TASKS TO COMPLETE
A) In the Liatris article below, why does the writer say Liatris makes a great cottage garden plant?
B) Quote everything from "It may be a" down to "in dry conditions." in the Liatris article below, without any change.
— Start SOURCE EXTRACT —
Liatris spicata is one of my favorite perennials in my front yard garden. Commonly referred to as Dense Blazing Star, Blazing Star, and Gayfeather, my appreciation for this plant native to parts of North America, is well documented. Stems surrounded by vibrant, grass-like green foliage shoot up and form long tips covered in buds. Eventually, feathery, pinkish-purple flowers emerge, attracting bees and other pollinators. Then, as the flowers dry, they look like brown, fuzzy bottle brushes. That’s one of the reasons Liatris is high on my list: four-season interest. In this article, I’m going to share tips for planting Liatris, why I consider it to be a perfect perennial, and what not to do with it in the fall.
Part of the Asteraceae family, Liatris have become popular prairie plants in native plant gardens. Add these wildflowers to a border or meadow planting. If you like to create summer bouquets, plant them in a cutting garden among black-eyed Susans, echinacea, and coreopsis. They also make great cottage garden plants, because of their whimsical look, adding vertical interest and color.
Why grow Liatris?
It may be a bit bold to call this a perfect perennial, but in my opinion, Liatris checks a lot of boxes:
- Pollinator magnet: It attracts bees, butterflies, and birds!
- Year-round interest, including in the winter garden
- The dried flower heads provide seeds for birds to eat
- Drought and heat tolerant
- Interesting flowers, great for cut flower arrangements
- Deer resistant
- Grows well in average to poor soils
Native to prairie areas of North America, Liatris is a hardy, herbaceous perennial. It will survive in low growing zones, with winter conditions between -40°F and -30°F (-40°C to -30°C). And in the summer heat it thrives in dry conditions.
— End SOURCE EXTRACT —
— Start PROVIDED MATERIAL —
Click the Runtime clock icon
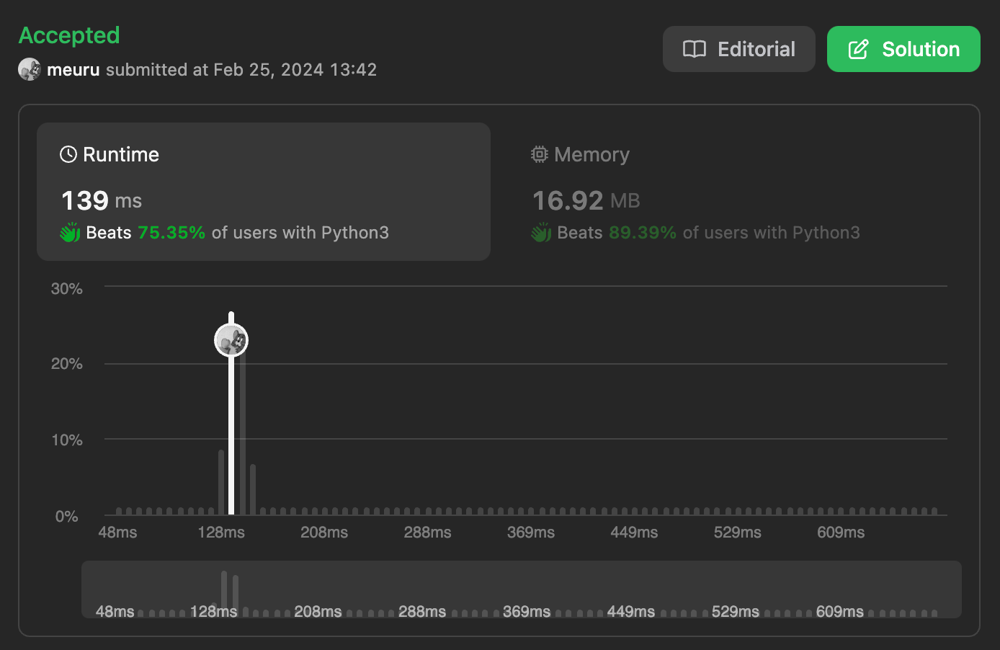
— End PROVIDED MATERIAL —
SOLUTIONS BELOW
A) The article says Liatris suits cottage gardens because of its whimsical look. It also adds vertical interest and color.

B)
It may be a bit bold to call this a perfect perennial, but in my opinion, Liatris checks a lot of boxes:
- Pollinator magnet: It attracts bees, butterflies, and birds!
- Year-round interest, including in the winter garden
- The dried flower heads provide seeds for birds to eat
- Drought and heat tolerant
- Interesting flowers, great for cut flower arrangements
- Deer resistant
- Grows well in average to poor soils
Native to prairie areas of North America, Liatris is a hardy, herbaceous perennial. It will survive in low growing zones, with winter conditions between -40°F and -30°F (-40°C to -30°C). And in the summer heat it thrives in dry conditions.